# Miami Day 4 - It Ends -part dos



## GreySmoke (Jan 11, 2008)

so my wife and daughter pick me up at the airport and the whole ride home they are very silent. We pull up to the house and the front door is in shambles and my daughter still cant find one of the cats. While I was in Miami I got double teamed by FN in MT and Dozer cleaned up after him.

I have plenty of ammo from Miami and you have not heard the last of this....


----------



## karmaz00 (Dec 5, 2007)

nice one


----------



## jam (Dec 29, 2007)

Nice bomb welcome home bomb ..........I know you must have eaten alot of Cuban sandwiches and alot of espresso cubana


----------



## mhlatke (Oct 13, 2007)

Nice tag team! Welcome home!


----------



## slimm-cl (Apr 7, 2008)

What a better way to come home...in a shambles from a great bomb, NICE! Just be merciful when you start...


----------



## mjohnsoniii (Sep 9, 2007)

the bombing around here is INSANE!


----------



## Jason Brown (Nov 21, 2007)

Nice hits....


----------



## stlcards (Sep 14, 2007)

Sneaky, good work.


----------



## sofaman (Jun 20, 2007)

Great Hits!!!


----------



## FN in MT-cl (Feb 25, 2008)

*Ha Ha!!*

You HAVE to admit...It is kinda FUNNY.

Your talking to Don Kiki in FL and back at home, a few of his brown labels are blowing out Your front door!!

FN in MT


----------



## GreySmoke (Jan 11, 2008)

FN in MT said:


> You HAVE to admit...It is kinda FUNNY.
> 
> Your talking to Don Kiki in FL and back at home, a few of his brown labels are blowing out Your front door!!
> 
> FN in MT


 Yea yea you laugh now wait until I get back from Norway...

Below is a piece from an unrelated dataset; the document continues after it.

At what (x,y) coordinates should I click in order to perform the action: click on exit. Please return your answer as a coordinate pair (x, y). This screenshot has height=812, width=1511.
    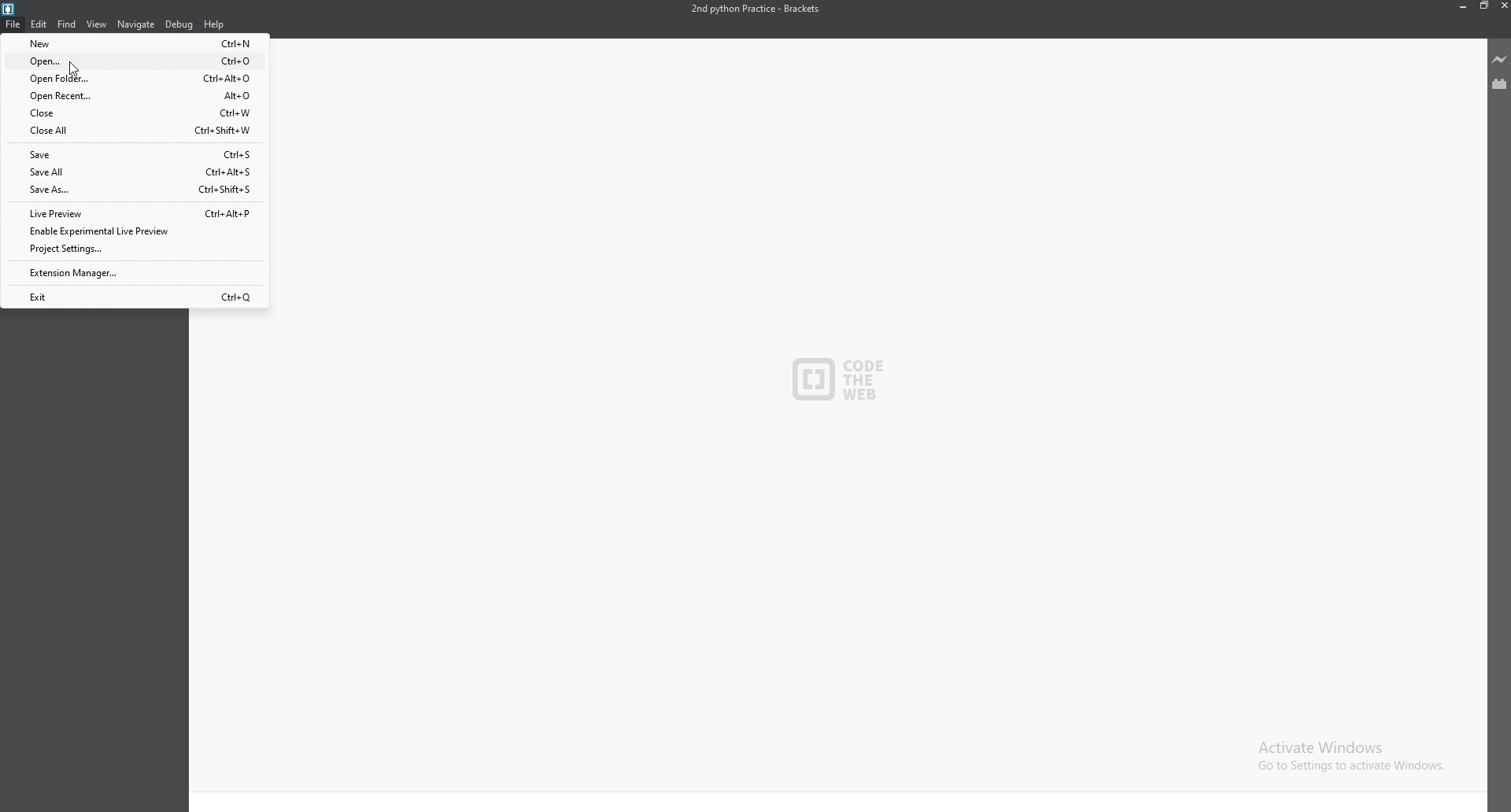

By the way Mr. Berger (Don Kiki) is a really nice guy, he must have given me 15 cigars over two days. Discounted everything I purchased and was just an all around good soul.


----------



## happy1 (Jun 29, 2007)

Just awesome pics Bro!


----------



## cusccrstud21 (Mar 20, 2008)

sweet sticks!! what's that diploma cigar?


----------



## threecrazychefs (Jan 15, 2008)

Looks like you went to some nice spots in Miami. Good luck on you return fire!


----------